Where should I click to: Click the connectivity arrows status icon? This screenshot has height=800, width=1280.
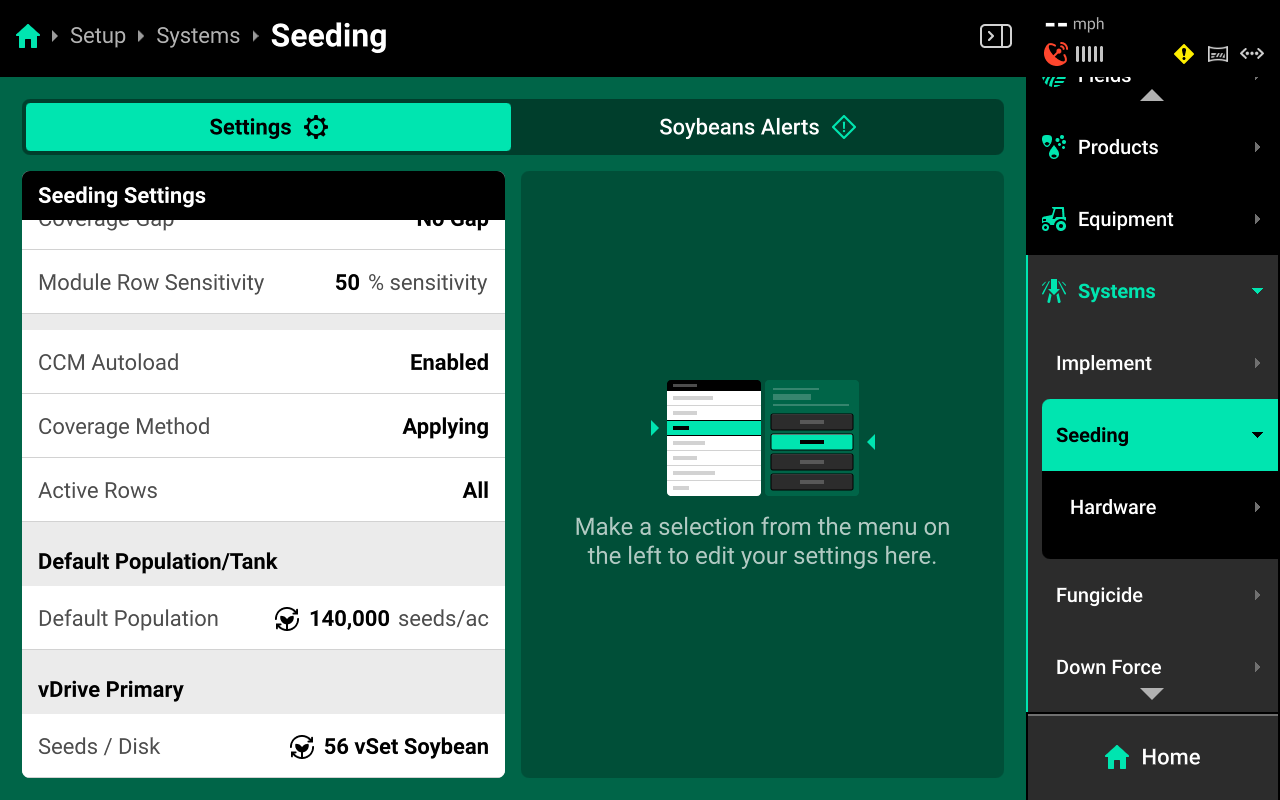[1251, 54]
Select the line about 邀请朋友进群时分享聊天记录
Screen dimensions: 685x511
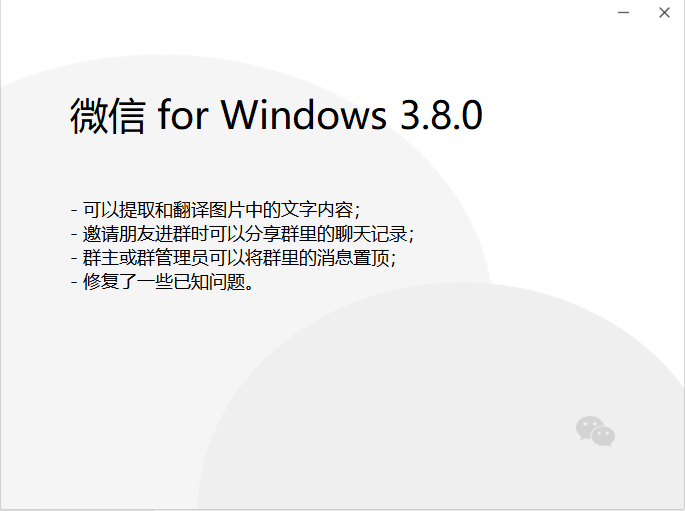[x=242, y=234]
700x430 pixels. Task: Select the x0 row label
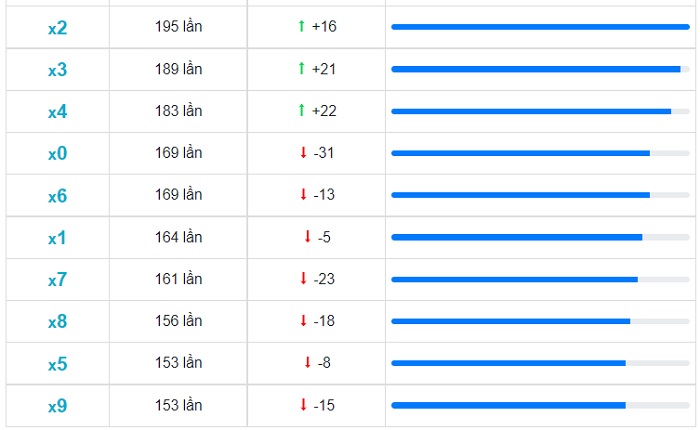pyautogui.click(x=58, y=154)
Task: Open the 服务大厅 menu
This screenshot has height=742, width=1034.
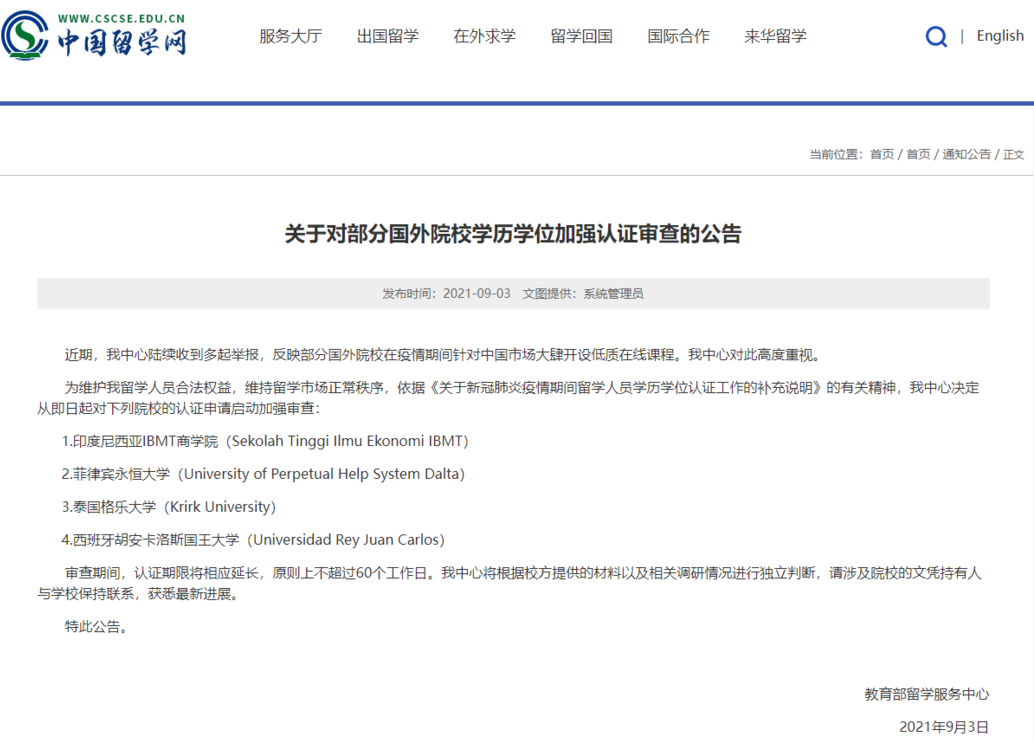Action: (x=290, y=37)
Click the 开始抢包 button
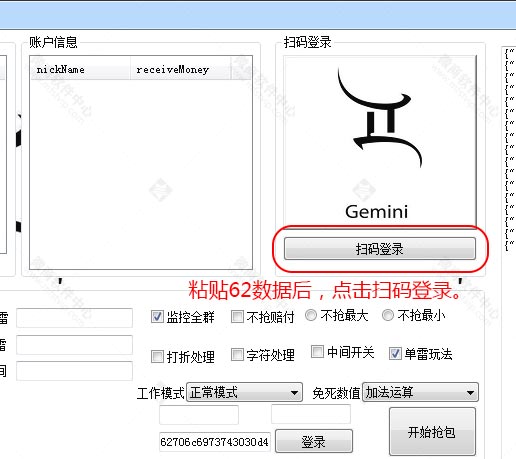Image resolution: width=516 pixels, height=459 pixels. pos(432,432)
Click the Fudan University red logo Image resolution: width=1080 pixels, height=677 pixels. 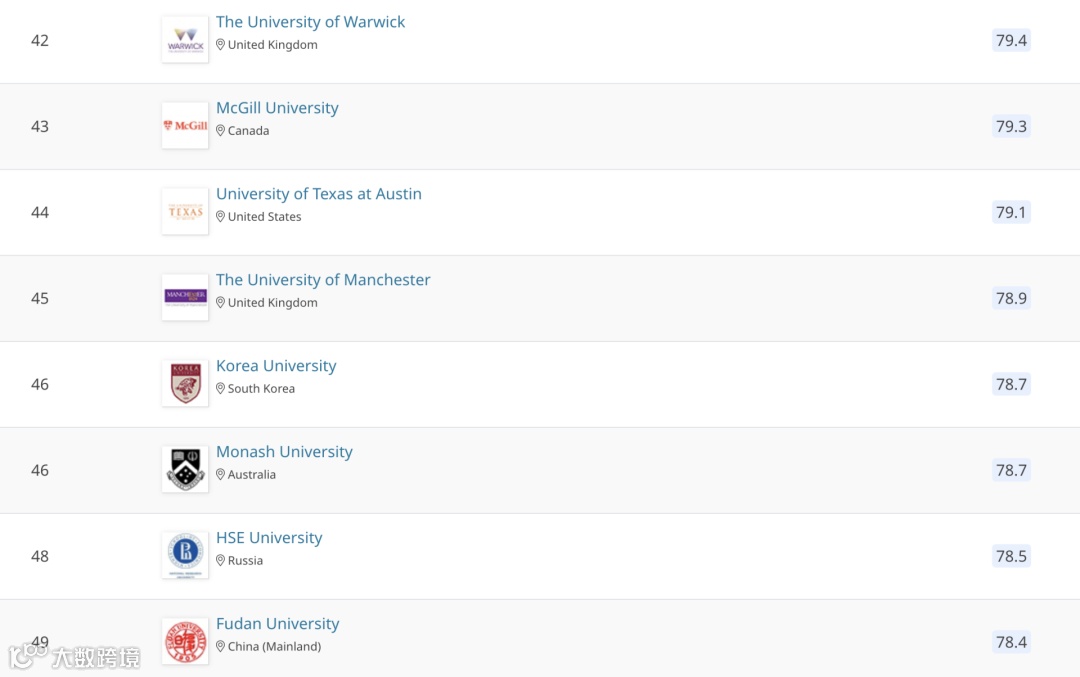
--------
Set the records down again exactly as given, and leave the pictures out.

• ANSWER SECTION
Where should I click to: Click the connectivity arrows status icon? This screenshot has height=800, width=1280.
[1251, 54]
Select the line about 邀请朋友进群时分享聊天记录
Screen dimensions: 685x511
[x=242, y=234]
700x430 pixels. Task: Select the x0 row label
pyautogui.click(x=58, y=154)
Task: Open the 服务大厅 menu
This screenshot has height=742, width=1034.
Action: (x=290, y=37)
Click the 开始抢包 button
Image resolution: width=516 pixels, height=459 pixels. pos(432,432)
Click the Fudan University red logo Image resolution: width=1080 pixels, height=677 pixels. 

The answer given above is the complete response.